Another technique for compensating for smaller mirrors is called optical interferometry. The signals from two or more smaller telescopes at separate locations are combined so that the resulting image is equal to that which would be received from a very large telescope, or virtual telescope. The largest of these installations is at the European Southern Observatory in Chile. Completed in 2003, it comprises four 315-in. (8-m) fixed telescopes and several movable 72-in. (1.8-m) auxiliary telescopes, the images from which can be combined to provide the total resolving capability of a 630-in. (16-m) conventional reflecting telescope. Similar approaches to solving the problem of building a large reflector were the multiple-mirror telescope (MMT) at the Fred Lawrence Whipple Observatory, Ariz., the COAST ( C ambridge O ptical A perture S ynthesis T elescope) system at the Univ. of Cambridge observatory, England, and the CHARA ( C enter for H igh A ngular R esolution A stronomy) Array at the Mount Wilson Observatory, Calif. The MMT, which became operational in 1979, consisted of six 72-in. (1.8-m) telescopes on a common mounting and having a resolving capability equal to that of a 176-in. (4.5-m) reflector of conventional design. It was replaced by a conventional 256-in. (6.5-m) single-mirror telescope in 1999. The COAST system, which became operational in 1996, combines light from a trio of small telescopes spaced about 20 ft (6 m) apart. The twin Keck telescopes, in domes a few hundred feet apart, have adaptive optics that make them equivalent in resolving power to a telescope with a mirror 280 ft (85 m) across. The CHARA Array, fully operational in 2002, consists of six 39-in. (1-m) aperture telescopes arranged in a Y-shape and contained in a 1,300-ft (400-m) diameter circle; the combined signals from the six telescopes provide the equivalent of the resolving capability of a telescope 1,080 ft (330 m) wide.
The largest single-mirror reflecting optical telescopes are the 327-in. (8.3-m) Subaru telescope, formerly called the Japanese National Large Telescope, at the Mauna Kea Observatories and the Gemini North telescope (320 in./8.1 m), also at Mauna Kea, and its twin, the Gemini South telescope, at Cerro Pachon, Chile.

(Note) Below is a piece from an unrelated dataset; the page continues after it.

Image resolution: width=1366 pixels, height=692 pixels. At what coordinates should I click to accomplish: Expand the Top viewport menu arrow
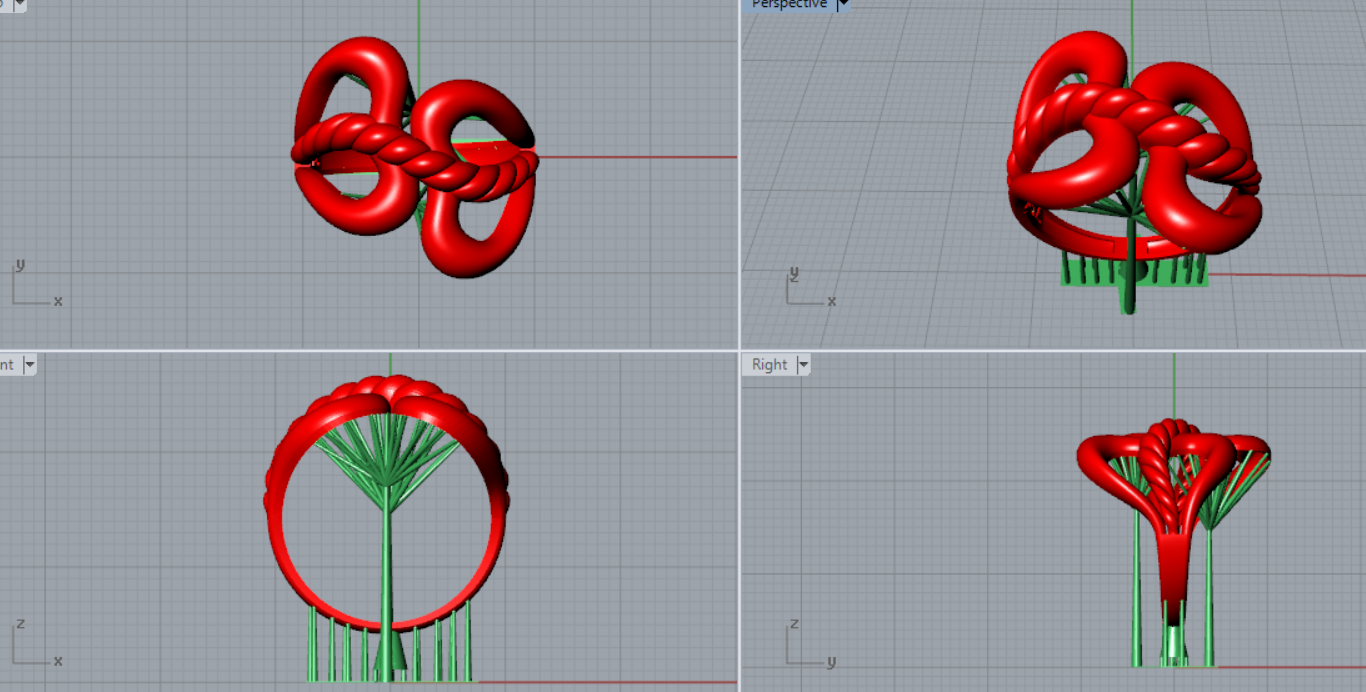click(20, 4)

Other large conventional optical telescopes include those at the Special Astrophysical Observatory near Zelenchukskaya, in the Caucasus (236 in./6 m), the world's largest solid-mirror optical telescope; Palomar Observatory (see under Palomar Mountain), Calif. (200 in./5 m); the Cerro Tololo Inter-American Observatory, Chile, and the Kitt Peak National Observatory, Ariz. (158 in./4 m each); the European Southern Observatory, Chile (142 in./3.6 m); Lick Observatory, Calif. (120 in./3 m); and McDonald Observatory, Tex. (107 in./2.7 m). Large Schmidt telescopes are at Palomar, Siding Spring Observatory, Australia, and the European Southern Observatory. The Hubble Space Telescope is a 94.5-in. (2.4-m) reflector.